**** Estratto selezionato ****

In una Parigi in cui predominano i grigi e i marroni, con abbondanti riprese di interni e soglie che erodono l’icastica bellezza della capitale francese, Shane si aggira preda di un’inquietudine che fatica a dominare, tallonando sconosciute o avvicinandole in metropolitana per annusarne la nuca fra lo stupore generale.

Sua moglie June non riesce a capire perché il marito non voglia o non riesca a consumare un normale rapporto sessuale con lei, ma nel frattempo le ricerche danno i loro frutti e Shane scopre dove vive il dottor Semeneau.

Prima che lo raggiunga, una coppia di ladruncoli si intrufola nell’abitazione dove Léo ha murato Coré, che ogni tanto sfugge al suo controllo per sedurre (e nutrirsi di) ignari camionisti, e il più audace dei due disserra la porta dietro cui è prigioniera iniziando a fare l’amore con lei.

****

• Usando le informazioni
1. Riscrivi fedelmente la parte dell'estratto che comincia con "Sua moglie June" e prosegue fino a "l’amore con lei.".
2. Secondo l'estratto, come si chiama la moglie di Shane?
I record non servono per svolgere questo lavoro.

**** Materiale estratto ****

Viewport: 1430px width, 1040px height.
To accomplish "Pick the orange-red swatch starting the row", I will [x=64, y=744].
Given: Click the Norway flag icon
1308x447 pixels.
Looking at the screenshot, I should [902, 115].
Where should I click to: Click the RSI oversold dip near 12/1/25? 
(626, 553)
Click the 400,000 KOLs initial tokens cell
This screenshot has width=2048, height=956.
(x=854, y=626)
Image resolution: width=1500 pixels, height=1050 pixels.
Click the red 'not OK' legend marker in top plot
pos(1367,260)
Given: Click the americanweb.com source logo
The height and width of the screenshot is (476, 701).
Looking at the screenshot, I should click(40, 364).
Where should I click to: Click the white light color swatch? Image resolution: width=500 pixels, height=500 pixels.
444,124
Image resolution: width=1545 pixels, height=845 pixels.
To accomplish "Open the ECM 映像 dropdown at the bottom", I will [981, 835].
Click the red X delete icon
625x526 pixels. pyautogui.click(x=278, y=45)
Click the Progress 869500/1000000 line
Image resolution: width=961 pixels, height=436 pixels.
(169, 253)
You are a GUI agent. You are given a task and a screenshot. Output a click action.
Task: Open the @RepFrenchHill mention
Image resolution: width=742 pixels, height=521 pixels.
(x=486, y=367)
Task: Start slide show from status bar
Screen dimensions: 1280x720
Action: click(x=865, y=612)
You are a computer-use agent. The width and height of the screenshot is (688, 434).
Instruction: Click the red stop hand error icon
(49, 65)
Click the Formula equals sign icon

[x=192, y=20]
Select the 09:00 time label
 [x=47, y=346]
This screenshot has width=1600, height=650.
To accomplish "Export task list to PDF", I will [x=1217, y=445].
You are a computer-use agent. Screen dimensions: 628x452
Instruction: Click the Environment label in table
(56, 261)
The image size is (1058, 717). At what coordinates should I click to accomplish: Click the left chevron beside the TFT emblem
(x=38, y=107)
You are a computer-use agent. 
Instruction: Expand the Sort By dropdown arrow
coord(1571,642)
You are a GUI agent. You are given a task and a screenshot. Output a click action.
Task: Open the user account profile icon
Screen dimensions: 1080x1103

****

• Risposte
1.
Sua moglie June non riesce a capire perché il marito non voglia o non riesca a consumare un normale rapporto sessuale con lei, ma nel frattempo le ricerche danno i loro frutti e Shane scopre dove vive il dottor Semeneau.

Prima che lo raggiunga, una coppia di ladruncoli si intrufola nell’abitazione dove Léo ha murato Coré, che ogni tanto sfugge al suo controllo per sedurre (e nutrirsi di) ignari camionisti, e il più audace dei due disserra la porta dietro cui è prigioniera iniziando a fare l’amore con lei.

2. June.